**Fragmento del documento:**
#####

Muchas cosas han cambiado en Estados Unidos desde el comienzo de la presidencia de Joe Biden. El paquete de estímulo económico y sus proyectos de infraestructura y apoyo a las familias equivalen, en conjunto, a la mayor reconsideración del papel del gobierno en la vida de los estadounidenses desde la transformación de Roosevelt hace casi un siglo. Aunque hay al menos cinco millones de personas que no han acudido a la aplicación de su segunda dosis de inmunización y millones más que insisten en la estupidez de no vacunarse, la campaña de inmunización ha sido un éxito rotundo: 31% de la población de Estados Unidos ya está completamente vacunada (en Rusia, por ejemplo, la cifra es apenas 5%). Y ni hablar del tono desde el megáfono presidencial. Atrás quedaron los tiempos de la estridencia, en los que Donald Trump ejercía de ruidoso narrador en jefe de la vida del país.
Pero no todo ha cambiado con Biden, o no como debería. Por desgracia, la agenda migratoria sigue siendo un pendiente. Estados Unidos sigue deportando de inmediato familias y migrantes solteros, exponiéndolos a peligros graves en México. La prioridad estadounidense en Centroamérica y México sigue siendo la estrategia punitiva de Trump. Esto es una mala noticia. La migración no se resuelve con medidas de castigo sino con desarrollo regional (en esto siempre ha acertado el presidente López Obrador, aunque la ampliación de Sembrando Vida sea una ingenuidad).

#####

**Qué hacer:**
Responde brevemente estas preguntas sobre el texto acerca de la presidencia de Joe Biden:
(a) ¿Con qué transformación se compara la reconsideración del papel del gobierno?
(b) ¿Qué porcentaje de la población de Estados Unidos está ya completamente vacunada?
(c) ¿Qué sigue siendo la prioridad estadounidense en Centroamérica y México?
Los registros provienen de otra fuente.

**Extractos del conjunto de datos:**
#####

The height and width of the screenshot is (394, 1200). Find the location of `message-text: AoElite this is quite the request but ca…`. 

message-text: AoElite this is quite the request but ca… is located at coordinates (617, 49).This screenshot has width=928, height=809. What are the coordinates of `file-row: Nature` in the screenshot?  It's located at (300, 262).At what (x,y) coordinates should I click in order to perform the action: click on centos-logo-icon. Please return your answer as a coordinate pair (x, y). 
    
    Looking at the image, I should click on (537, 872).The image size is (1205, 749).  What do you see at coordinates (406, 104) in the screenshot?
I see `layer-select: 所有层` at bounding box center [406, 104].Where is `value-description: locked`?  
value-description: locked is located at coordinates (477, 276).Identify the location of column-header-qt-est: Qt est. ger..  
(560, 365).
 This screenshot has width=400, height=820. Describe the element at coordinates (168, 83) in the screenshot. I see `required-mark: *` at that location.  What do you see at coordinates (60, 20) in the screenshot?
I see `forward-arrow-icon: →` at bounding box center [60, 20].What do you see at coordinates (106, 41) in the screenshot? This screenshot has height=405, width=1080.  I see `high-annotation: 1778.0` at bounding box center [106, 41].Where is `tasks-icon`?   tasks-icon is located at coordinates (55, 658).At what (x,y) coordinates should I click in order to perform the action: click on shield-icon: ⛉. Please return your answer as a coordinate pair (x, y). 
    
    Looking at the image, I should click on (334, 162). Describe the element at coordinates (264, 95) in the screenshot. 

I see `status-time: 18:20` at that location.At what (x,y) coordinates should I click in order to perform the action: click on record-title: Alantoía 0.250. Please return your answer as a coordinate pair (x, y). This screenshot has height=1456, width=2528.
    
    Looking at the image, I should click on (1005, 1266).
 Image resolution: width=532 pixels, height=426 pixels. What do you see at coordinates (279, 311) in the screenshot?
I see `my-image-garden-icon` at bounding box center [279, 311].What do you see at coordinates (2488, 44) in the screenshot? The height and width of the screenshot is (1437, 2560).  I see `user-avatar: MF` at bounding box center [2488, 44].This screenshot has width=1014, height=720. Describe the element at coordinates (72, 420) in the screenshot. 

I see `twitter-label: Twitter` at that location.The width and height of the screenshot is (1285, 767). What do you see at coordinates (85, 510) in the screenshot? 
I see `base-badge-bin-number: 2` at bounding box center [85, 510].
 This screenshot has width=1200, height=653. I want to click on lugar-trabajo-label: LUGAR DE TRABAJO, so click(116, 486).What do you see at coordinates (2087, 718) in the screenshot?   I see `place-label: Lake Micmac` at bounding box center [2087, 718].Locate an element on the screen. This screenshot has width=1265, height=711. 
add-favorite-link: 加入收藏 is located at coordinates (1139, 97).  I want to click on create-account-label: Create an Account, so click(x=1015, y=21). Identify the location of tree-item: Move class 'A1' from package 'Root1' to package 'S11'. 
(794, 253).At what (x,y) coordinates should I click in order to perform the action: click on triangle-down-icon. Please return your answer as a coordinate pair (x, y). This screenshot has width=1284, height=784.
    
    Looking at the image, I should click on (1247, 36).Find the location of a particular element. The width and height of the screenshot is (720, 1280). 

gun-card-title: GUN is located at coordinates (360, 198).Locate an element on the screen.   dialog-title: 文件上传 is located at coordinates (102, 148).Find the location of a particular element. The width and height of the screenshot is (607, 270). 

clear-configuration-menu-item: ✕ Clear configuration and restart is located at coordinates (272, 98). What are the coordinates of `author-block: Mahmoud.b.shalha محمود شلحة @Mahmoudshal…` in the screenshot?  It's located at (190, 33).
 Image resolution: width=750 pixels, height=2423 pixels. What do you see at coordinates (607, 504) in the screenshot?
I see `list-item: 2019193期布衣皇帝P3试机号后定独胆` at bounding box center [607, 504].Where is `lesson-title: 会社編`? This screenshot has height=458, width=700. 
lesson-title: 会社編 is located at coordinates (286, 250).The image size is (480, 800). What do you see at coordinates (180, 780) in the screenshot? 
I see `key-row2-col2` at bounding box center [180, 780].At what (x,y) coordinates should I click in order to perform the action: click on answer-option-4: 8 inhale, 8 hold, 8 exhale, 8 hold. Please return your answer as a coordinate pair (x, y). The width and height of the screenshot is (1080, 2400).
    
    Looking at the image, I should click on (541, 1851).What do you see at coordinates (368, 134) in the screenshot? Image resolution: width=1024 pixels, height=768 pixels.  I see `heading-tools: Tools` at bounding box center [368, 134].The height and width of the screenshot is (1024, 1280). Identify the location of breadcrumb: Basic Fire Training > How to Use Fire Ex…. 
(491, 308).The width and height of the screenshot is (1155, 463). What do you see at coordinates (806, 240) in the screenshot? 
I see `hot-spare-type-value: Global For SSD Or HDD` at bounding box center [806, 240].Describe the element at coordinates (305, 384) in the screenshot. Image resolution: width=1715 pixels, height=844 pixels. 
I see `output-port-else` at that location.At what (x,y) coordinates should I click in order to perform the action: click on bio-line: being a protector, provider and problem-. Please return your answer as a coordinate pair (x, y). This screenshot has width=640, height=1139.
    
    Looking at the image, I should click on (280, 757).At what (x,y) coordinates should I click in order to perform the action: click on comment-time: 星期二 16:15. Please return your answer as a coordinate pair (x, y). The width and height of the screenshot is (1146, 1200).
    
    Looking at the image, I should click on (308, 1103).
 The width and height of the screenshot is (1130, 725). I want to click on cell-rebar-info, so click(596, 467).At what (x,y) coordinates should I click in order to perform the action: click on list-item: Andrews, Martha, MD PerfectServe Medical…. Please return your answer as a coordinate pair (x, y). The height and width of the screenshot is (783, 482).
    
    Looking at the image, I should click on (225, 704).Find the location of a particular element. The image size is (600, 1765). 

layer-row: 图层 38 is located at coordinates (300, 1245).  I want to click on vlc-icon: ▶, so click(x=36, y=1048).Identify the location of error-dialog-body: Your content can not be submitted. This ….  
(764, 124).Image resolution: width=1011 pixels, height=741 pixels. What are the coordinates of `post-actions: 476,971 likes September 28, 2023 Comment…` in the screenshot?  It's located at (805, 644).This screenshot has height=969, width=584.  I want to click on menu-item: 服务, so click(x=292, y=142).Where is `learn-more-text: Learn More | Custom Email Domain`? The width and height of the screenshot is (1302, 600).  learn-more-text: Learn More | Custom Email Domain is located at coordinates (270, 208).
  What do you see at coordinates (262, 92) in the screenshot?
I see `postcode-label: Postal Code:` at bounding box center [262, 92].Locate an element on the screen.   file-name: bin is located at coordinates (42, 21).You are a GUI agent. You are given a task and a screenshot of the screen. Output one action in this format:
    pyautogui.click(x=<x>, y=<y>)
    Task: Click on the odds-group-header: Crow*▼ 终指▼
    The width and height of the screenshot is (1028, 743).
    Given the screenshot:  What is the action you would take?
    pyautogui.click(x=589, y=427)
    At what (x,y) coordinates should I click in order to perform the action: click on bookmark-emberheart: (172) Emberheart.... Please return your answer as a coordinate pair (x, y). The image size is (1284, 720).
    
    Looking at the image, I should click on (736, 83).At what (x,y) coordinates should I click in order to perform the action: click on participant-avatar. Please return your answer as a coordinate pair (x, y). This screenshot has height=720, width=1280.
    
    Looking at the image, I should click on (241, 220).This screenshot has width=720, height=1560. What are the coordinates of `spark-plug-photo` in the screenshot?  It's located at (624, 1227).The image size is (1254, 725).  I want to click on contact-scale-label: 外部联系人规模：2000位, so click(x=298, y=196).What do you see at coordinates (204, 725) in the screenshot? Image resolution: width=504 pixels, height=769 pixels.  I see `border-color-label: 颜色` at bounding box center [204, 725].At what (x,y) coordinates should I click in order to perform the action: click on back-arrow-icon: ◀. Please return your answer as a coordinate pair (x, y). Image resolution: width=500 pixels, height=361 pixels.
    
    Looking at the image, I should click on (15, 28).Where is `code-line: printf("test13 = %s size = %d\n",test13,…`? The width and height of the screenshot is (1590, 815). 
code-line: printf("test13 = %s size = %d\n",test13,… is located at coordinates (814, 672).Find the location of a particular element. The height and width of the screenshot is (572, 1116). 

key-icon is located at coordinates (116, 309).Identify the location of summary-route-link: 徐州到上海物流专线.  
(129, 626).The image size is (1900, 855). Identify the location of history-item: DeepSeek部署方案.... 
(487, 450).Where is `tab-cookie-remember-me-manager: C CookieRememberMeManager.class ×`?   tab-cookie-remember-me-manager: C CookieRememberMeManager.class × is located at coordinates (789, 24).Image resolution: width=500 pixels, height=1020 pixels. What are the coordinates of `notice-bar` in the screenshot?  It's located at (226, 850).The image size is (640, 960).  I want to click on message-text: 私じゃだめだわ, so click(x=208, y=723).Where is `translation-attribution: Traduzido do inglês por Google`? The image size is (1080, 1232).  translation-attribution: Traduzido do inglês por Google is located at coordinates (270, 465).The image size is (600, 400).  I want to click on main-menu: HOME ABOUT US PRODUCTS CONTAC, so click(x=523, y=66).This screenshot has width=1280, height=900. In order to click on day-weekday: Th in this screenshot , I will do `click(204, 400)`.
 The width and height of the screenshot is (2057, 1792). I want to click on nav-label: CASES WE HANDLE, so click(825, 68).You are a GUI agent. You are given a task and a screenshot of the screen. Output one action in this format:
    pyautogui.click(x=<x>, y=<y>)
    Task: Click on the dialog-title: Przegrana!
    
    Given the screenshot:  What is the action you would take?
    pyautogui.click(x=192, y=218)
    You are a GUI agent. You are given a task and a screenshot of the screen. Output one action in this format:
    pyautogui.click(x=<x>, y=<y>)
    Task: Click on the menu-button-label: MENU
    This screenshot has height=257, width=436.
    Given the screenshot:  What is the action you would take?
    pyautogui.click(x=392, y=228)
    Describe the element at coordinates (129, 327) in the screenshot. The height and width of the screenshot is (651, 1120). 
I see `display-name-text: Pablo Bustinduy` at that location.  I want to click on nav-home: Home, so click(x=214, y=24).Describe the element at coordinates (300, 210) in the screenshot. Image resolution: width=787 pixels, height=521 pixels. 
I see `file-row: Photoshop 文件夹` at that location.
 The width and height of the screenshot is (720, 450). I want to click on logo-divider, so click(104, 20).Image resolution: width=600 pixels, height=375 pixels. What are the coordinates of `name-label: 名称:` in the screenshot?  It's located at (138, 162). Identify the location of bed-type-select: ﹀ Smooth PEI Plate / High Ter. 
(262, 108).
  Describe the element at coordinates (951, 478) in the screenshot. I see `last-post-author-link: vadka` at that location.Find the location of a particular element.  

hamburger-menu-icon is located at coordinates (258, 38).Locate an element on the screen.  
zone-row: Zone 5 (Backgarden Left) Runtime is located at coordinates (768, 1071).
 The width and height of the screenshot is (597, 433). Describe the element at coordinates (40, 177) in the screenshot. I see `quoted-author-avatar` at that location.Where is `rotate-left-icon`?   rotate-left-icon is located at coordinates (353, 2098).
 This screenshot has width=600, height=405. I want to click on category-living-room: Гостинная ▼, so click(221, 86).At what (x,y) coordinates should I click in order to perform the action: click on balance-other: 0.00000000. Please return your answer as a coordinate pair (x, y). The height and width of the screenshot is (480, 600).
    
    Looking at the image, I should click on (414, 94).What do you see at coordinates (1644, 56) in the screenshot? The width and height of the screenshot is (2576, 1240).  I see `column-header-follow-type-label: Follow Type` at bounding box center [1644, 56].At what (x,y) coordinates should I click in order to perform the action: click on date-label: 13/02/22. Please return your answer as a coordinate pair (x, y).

#####

**Resultado del ejercicio:**
(a) Con la transformación de Roosevelt, hace casi un siglo.
(b) El 31%.
(c) La estrategia punitiva de Trump.